On May 18th Postdoc. Hicham Johra from Aalborg University, Department of Civil Engineering was awarded the REHVA Young Scientist Award. REHVA is short for Federation of European Heating, Ventilation and Air Conditioning Associations.
Each year REHVA hands out a maximum of three Young Scientist Awards. Hicham Johra received the prize during the REHVA General assembly web-meeting 18th May, 2020, and he will officially receive his diploma on 1st September at Danvak Dagen 2020.

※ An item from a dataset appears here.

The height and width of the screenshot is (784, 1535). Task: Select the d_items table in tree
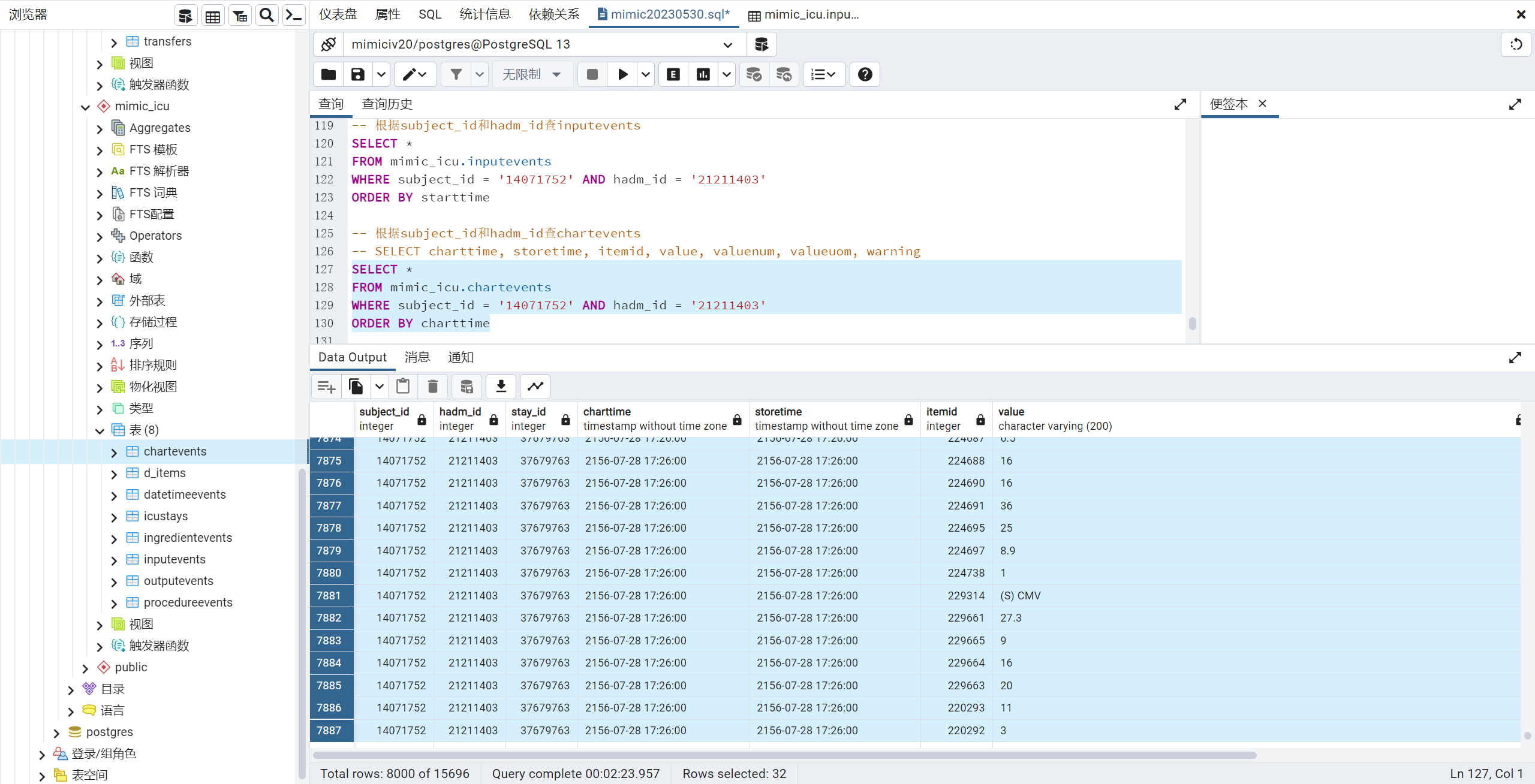[x=164, y=473]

The Young Scientist Award is given for outstanding research work on subjects covered by the fields of REHVA competence and is awarded to scientists younger than 35. The research results can be disseminated through a thesis, dissertation, or various shorter publications of similar importance.
Hicham Johra says:
It is a great pleasure and an honor to receive this award from REHVA. Thank you to Professor Per Heiselberg and Danvak for nominating me for this award. I am very happy to see that my scientific work is appreciated by the community of researchers, engineers and practitioners in the fields of building energy, indoor environment and HVAC systems. This award is a very nice achievement and it motivates me, even more, to produce good research and education content, and modestly contribute to building a sustainable future for our society.
My work and this award would not have been possible without all my colleagues at the Department of the Built Environment of Aalborg University. I would like to thank them all for this fantastic work environment and all the interesting projects we are working on. I have always been extremely happy to work at Aalborg University where we invest time and money to develop state-of-the-art laboratories and experimental facilities to produce high-quality research and education for students. Special thanks to Professor Per Heiselberg and Associate Professor Rasmus Lund Jensen.
I started my scientific career at Aalborg University as Research Assistant and Laboratory Engineer working on various experimental investigations of HVAC systems and sustainable building design. In 2018, I completed my Ph.D. about the development of an innovative magnetocaloric heat pump (ENOVHEAT project) and the energy flexibility of buildings (IEA EBC Annex 67 project). I am now a Postdoctoral Researcher working on the building energy flexibility of residential buildings connected to district heating networks (InterHUB project, IBPSA Project 1). Buildings can modulate their energy needs over short periods of time (demand-side management, load shifting, peak shaving), which can help the different energy smart grids to balance the intermittence of renewable energy sources. Understanding the interaction between energy flexible buildings (including the households and building occupants) and district heating networks is a key element to develop the future sustainable energy system of Denmark with 100% renewables.
Thanks again for this REHVA Young Scientist award. It is an honor to be part of this great scientific community.